Lots of luck, “high culture.” That such a contention comes in a publication whose coverage of art is coverage of the art marketplace seems to have disturbed no one. Perhaps this is because the Weekend Journal does make an effort to do some of this harmonizing—to insist that good taste and the market can reign peacefully side by side. The last page of every edition features opinions, signed and unsigned—as well as a big advertisement, of ten for Armani—under the heading “Taste.” Here the shopper-reader is treated to a variety of meditations, on such questions as: Is the auctioning of Marilyn Monroe’s personal effects a “good idea”? (Not particularly.) Can creative writing be taught? (No.) Is family-friendly television programming on the rise? (Maybe.) Should a church in Minneapolis have defended a parishioner who was once a member of the Symbionese Liberation Army? (No way, and the fact that it did proves that most churches today are nothing but redoubts of therapeutic feel-goodism.)

“Taste” is a useful device for the Weekend Journal’s uneasy balancing act. When confronted by any objection to consuming other than one rooted in the shifting sands of fashion, the Weekend Journal sees red. Reviewing an anthology of essays critical of current consumer patterns, writer Daniel Akst referred to its authors as “the indulgence police,” and pointed out (zap!) that a lot of them are themselves quite well off. For Akst, the crucial matter was the right of prosperous people—now cruelly under attack—to buy whatever they want. In the last paragraph he acknowledged that the current consuming culture is not entirely without fault, “yet even our most ardent scolds aren’t moving into mud huts in search of answers, and who can blame them? Personally, I plan to think about it in the Jacuzzi.”

Short of moving into a mud hut, there’s no escape from the consumer culture, and unless you’re willing to do that, the Weekend Journal argues, critical examination is nothing but hypocrisy. Naturally the section does not bother to consider the origins of all those consumer goods contained within its pages, or the consequences of development on the island of Phuket, much less the necessity of actually acquiring monogrammed furniture or Hindu statuary or what have you. Of course not: Leave that sort of thing to the indulgence police. We’re just having some fun here.

At times the fun can get to be too much.
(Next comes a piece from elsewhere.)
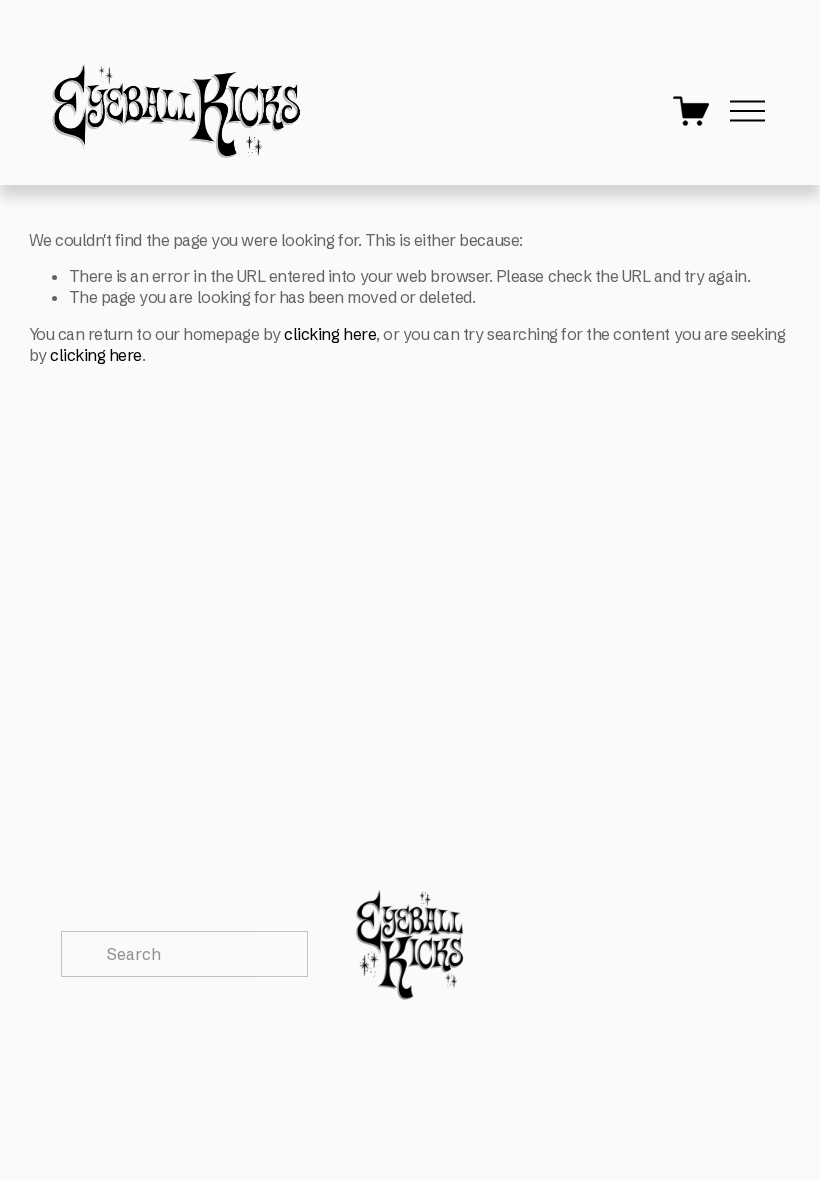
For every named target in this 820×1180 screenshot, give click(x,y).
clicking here (330, 334)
To view the world as first and foremost a consumer is to cheerfully strap on an enormous pair of intellectual blinders, such as writer Nancy Keates must have worn while penning an article on “The Five Worst Vacations.” In it, Keates traveled to places which, because of political or environmental problems, make for lousy vacation spots—like the Falkland Islands, Asbestos, Quebec, and Vieques, Puerto Rico, an island where U.S. Navy pilots practice dropping bombs. In April of 1999, an errant U.S. bomb (off target by nearly two miles) killed a Puerto Rican guard and, what a bummer, the locals were upset about this at the time Keates and an unnamed companion visited. She ended her article by describing an encounter with a tourist from Memphis, “desperately trying to navigate her way through the placard-wielding protesters. Finally, she gave up with a frustrated cry: ‘This is terrible!’” Continues the writer, “We couldn’t have put it better ourselves.”

And this perhaps suggests why the “Taste” page’s attempts to navigate the culture for the benefit of rich turn-of-the-millennium consumers seem so weirdly flatfooted—because all that consuming soon starts to propose a worldview of its own, a will to dumbness that sees the world as just an entertainment provider, a producer of luxury products, a more or less attractive vacation spot. We are all conspicuous consumers, now more than ever, navigating our way through annoying but incomprehensible obstacles like politics or traffic jams, trying to get to the beach. Not that I want to be too dour about this, and ruin all the fun. Did I mention the nifty canvas-and-bamboo, batik-pattern beach umbrella you can buy online? Folded up, it’s just about the size of a service baton. Works great for beating back protesters.